### Goal of the exercise
Put the records between the lines holding "Where should I click to: Open" and "click(x=587, y=86)", inclusive, into a two-column CSV with the headers command and location. Give one row per record, with each value in a single quoted field, line breaks replaced by spaces, and the pictures left out.

Begin Data to use

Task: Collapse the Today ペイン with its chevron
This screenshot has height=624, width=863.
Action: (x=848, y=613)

End Data to use
Begin Data to use

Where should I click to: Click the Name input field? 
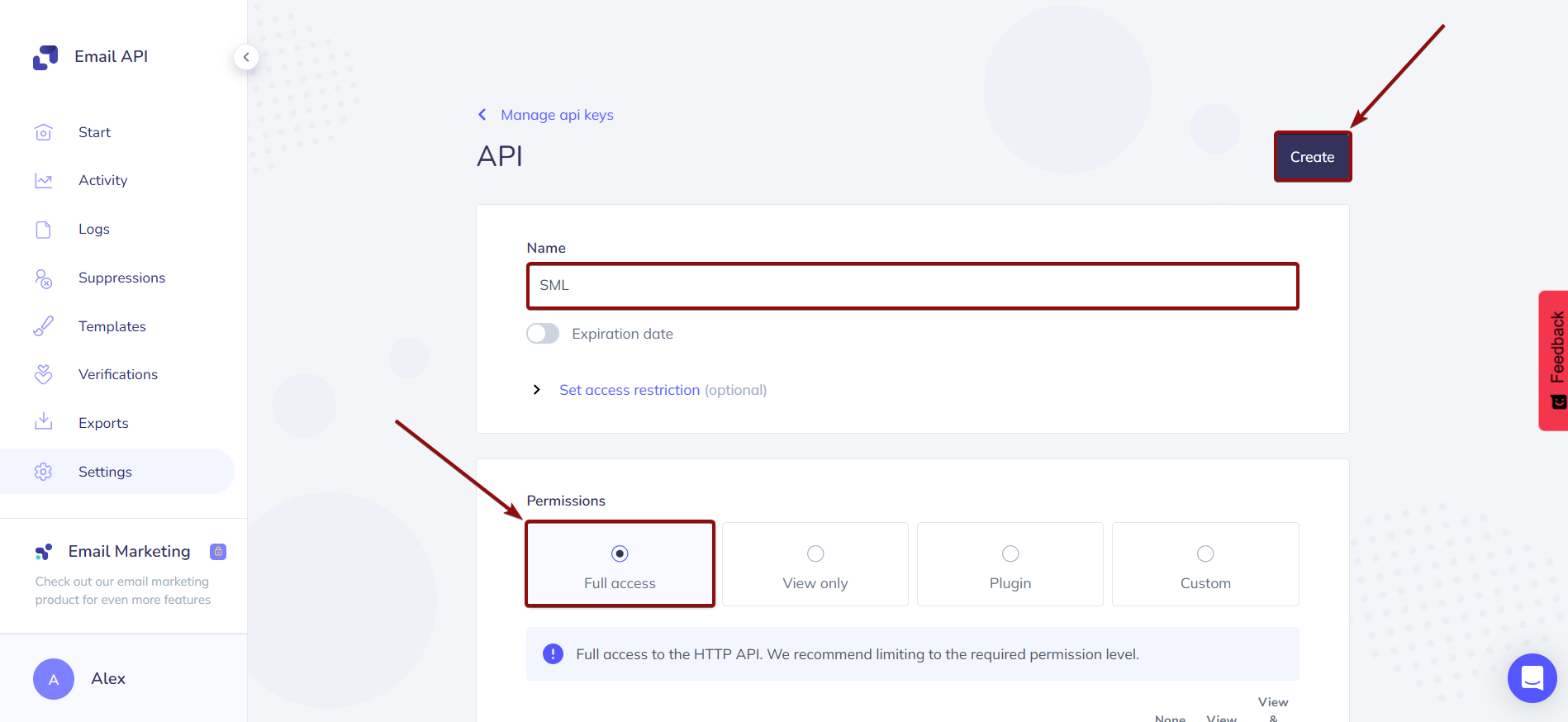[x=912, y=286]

End Data to use
Begin Data to use

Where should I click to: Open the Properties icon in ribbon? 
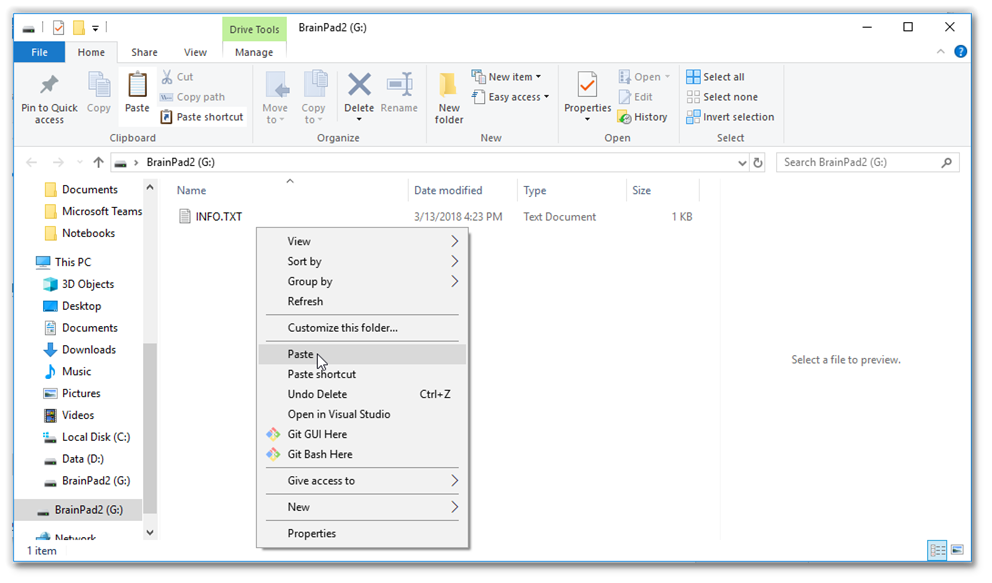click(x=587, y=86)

End Data to use

### The completed task
command,location
"Where should I click to: Open the Properties icon in ribbon?","click(x=587, y=86)"